In seinem Alltag, in dem „die Spitzenathleten nur einen Bruchteil der Klientel ausmachen“, setzt Altenburger konsequent auf Teamarbeit. Als einer der wenigen österreichischen Unfallchirurgen operiert er seit 14 Jahren nach der Cockpit-Methode. Das bedeutet, dass er stets mit seinem Kollegen Klaus Dann – er führt in Wien eine Ordination – im OP steht. Der Vorteil: Man hat immer eine dritte und vierte Hand zur Verfügung, die Gewebe oder Sehnen zur Seite drücken können, damit das umliegende Gewebe bestmöglich geschont werden kann, was wiederum die Rehabilitation des Patienten erleichtert. Altenburger schätzt an dieser Form der eingespielten Teamarbeit aber auch „die gegenseitige Kontrolle, die immer wieder einen Ansporn bietet, noch besser zu werden“.

Verletzung als Chance

Eine Chance, besser zu werden, sieht Altenburger sogar in der Verletzung von Athletinnen und Athleten. „Egal, was passiert, ein Sportler kann wieder so gut werden wie vorher.
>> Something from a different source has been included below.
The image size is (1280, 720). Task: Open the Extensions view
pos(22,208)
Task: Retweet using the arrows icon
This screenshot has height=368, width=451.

Muss er sein übliches Training unterbrechen, konzentriert er sich vielleicht mehr auf die Balance oder die Kraft in Muskelpartien, die zuvor vernachlässigt wurden.“ Daher ist für Altenburger ganz wichtig, seine Patienten nicht nur zu versorgen, sondern sie zu betreuen, bis die Verletzung komplett ausgeheilt ist – zusammen mit den fünf Physiotherapeuten in seiner Ordination. „Ich behandle sie so, wie ich es bei einer eigenen Verletzung gerne hätte.“

Seine Arbeit findet er „so faszinierend wie am ersten Tag“ und mit „seinen“ Athleten fiebert er so richtig mit. Entspannung findet der verheiratete Vater zweier jung erwachsener Söhne – wie zu erwarten – beim Sport. Aber auch beim Musizieren und Musikhören. Da spielt der gebürtige Eisenstädter sozusagen in der Nationalmannschaft: Sein Lieblingskomponist ist Joseph Haydn.